Gli studenti non si sono fatti pregare per donare il sangue all’autoemoteca dell’Avis provinciale di Cagliari, parcheggiata a pochi metri. «Grazie a quanti donano, c’è tanto bisogno di sangue ma, purtroppo, in molti territori c’è una grave carenza di sacche. Soprattutto in Sardegna», ha detto Claudio Saltari, presidente nazionale di Donatori Nati. Sulla stessa linea l’intervento dell’avvocato Luigi Trudu, consulente legale dell’Associazione italiana leucemie – Ail, testimone diretto dell’importanza di dare il sangue periodicamente. «Io sono un ricevente, cioè una persona che ha beneficiato della generosità di tante persone», ha spiegato. «Avevo la leucemia e per un anno intero sono stato ricoverato in ospedale. Da solo, in una camera sterile, attaccato ai macchinari che pompavano il sangue. Io ce l’ho fatta, sono stato fortunato rispetto a molti altri pazienti, ma non ce l’avrei fatta se non ci fosse stata la disponibilità di tante sacche di sangue del gruppo compatibile».
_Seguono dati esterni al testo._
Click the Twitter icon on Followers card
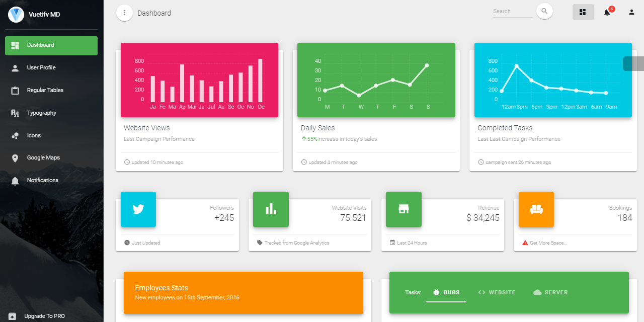click(138, 209)
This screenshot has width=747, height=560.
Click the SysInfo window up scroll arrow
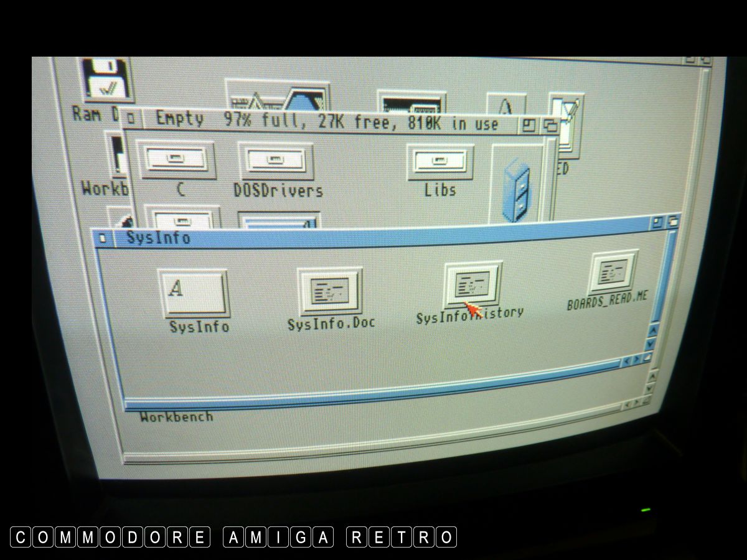point(652,332)
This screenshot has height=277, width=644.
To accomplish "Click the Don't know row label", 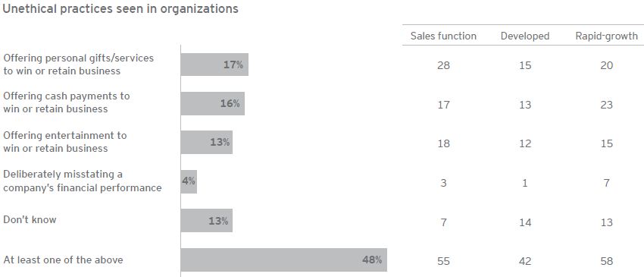I will tap(30, 219).
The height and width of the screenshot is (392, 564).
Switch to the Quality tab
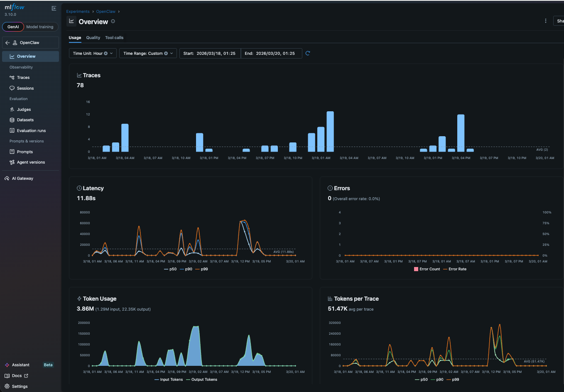tap(93, 37)
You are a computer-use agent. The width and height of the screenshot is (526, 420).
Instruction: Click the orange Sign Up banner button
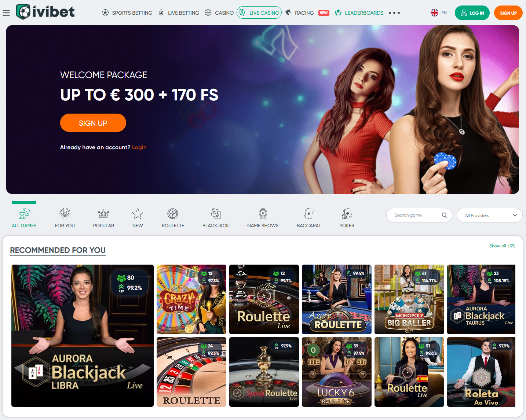click(93, 123)
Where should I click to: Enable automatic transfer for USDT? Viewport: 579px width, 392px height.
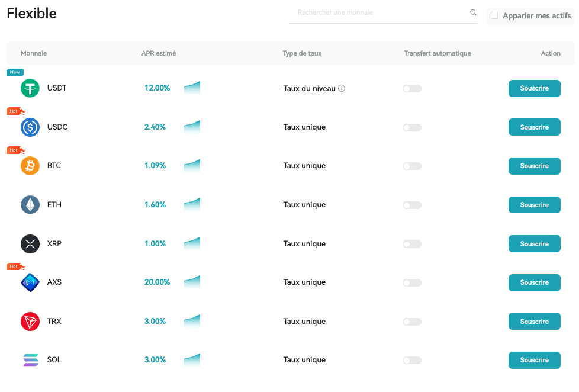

La giornata intensa e ben organizzata, che domani sarà replicata a Sassari e giovedì a Oristano, si è conclusa con un gesto altamente simbolico e commovente. Marcello ed Emanuela Loi, rispettivamente fratello e nipote dell’agente di Polizia Emanuela Loi che morì nella strage di via D’Amelio il 19 luglio 1992, hanno consegnato a Tina Montinaro un bouquet di fiori a nome del questore di Cagliari, Rosanna Lavezzaro, presente in piazza a fianco al prefetto Giuseppe Castaldo, al presidente del Consiglio regionale, Piero Comandini, e ai massimi dirigenti di Polizia, Carabinieri, Guardia di finanza, Vigili del fuoco e Forze armate. Anche la Sardegna ha pagato il suo dazio nella battaglia contro le mafie e non dimentica.